Our parents’ longtime housekeeper, Jinky, came in to clean twice a week.
“We needed Jinky to keep everyone from driving each other really crazy because there were so many people and babies and things and stuff,” says Lex.
She was at once grateful for our mom and dad’s help and restless to be on her own again.
“I did not feel like a grownup,” she says. “When you’re a grownup you have a house and you meet people as an adult and you have a routine. I didn’t have a lot of motivation to meet people because I lived with my parents, and I wasn’t working, and I had just moved back. So the only people I knew were my high school friends and then the few people I started to get to know.”
“I felt a little bit like I was in high school on spring break.”

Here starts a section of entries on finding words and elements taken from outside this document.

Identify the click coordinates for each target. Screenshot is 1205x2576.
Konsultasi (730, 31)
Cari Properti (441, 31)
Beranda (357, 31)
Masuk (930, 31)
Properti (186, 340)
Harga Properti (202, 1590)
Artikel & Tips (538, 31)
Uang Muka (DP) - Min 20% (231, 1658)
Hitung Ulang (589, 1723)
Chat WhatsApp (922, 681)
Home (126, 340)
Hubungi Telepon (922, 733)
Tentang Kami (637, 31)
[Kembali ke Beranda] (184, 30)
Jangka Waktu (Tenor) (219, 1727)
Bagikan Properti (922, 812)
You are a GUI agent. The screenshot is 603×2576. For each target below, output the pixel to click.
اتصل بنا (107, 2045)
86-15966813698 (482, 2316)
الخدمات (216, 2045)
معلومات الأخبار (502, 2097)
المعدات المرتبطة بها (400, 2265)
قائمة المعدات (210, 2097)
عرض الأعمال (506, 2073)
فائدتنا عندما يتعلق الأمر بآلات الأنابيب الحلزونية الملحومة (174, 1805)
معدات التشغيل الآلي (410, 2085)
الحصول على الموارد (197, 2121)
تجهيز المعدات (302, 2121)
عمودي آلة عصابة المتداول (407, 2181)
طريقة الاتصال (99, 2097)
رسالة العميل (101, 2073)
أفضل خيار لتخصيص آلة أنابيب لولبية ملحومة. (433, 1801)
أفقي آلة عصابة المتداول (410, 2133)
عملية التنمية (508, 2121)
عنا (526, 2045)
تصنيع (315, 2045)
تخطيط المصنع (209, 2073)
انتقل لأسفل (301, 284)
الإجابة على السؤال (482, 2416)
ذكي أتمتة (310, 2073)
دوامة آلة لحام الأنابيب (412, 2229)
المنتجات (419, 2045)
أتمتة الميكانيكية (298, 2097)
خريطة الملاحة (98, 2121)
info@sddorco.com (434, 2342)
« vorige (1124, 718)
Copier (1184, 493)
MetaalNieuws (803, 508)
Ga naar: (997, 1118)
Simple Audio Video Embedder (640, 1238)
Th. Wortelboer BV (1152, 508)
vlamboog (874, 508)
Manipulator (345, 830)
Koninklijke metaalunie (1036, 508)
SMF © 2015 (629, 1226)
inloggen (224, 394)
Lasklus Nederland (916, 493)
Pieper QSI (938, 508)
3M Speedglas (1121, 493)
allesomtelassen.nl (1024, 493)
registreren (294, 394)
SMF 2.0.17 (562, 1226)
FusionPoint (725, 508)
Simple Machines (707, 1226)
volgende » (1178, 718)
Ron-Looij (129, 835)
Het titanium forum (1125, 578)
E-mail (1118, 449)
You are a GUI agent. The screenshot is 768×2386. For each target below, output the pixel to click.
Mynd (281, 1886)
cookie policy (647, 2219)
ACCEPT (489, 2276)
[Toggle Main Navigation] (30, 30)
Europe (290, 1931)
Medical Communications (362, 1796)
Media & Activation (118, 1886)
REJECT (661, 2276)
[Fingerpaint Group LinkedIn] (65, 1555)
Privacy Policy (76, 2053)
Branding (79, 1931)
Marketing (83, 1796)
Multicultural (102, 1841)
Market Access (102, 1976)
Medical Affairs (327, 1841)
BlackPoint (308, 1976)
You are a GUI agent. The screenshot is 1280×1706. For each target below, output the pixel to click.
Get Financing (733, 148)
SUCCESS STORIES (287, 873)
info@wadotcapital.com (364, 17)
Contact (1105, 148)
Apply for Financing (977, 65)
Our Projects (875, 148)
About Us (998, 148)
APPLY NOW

Also, she felt indebted to our parents. “There was no one telling me that I owed anyone anything, but I felt that I needed to appreciate this generosity.”
After a few months, she decided to take a part-time job. She and Chris would have hired a babysitter to watch the girls during her work hours, but our mom and dad felt strongly that as long as the Comracks were living under their roof, they shouldn’t be responsible for any household expenses.
So our parents offered Jinky a full-time job with them that included childcare, and they insisted on continuing to cover all her wages themselves—an arrangement that Chris “maybe resisted a little bit at first,” says Lex. Later, he relented. When he wasn’t at the office, he was busy with the construction project, so he didn’t have much time to help around the house himself. And he and my sister were already stretching themselves financially.
The construction dragged on for 16 months. My sister and our parents got along, but not every moment of every day.
“I remember sitting in the library … We had a big fight and I don’t remember why,” says Lex. “When you live with someone, you get annoyed, and something Mom was doing was annoying me or something I was doing was annoying her—I forget what it was.”
Still, overall, “it went pretty smoothly,” she says. “I think as parents go, they are not set in their ways like many parents are. They allowed us to take over their house and life.”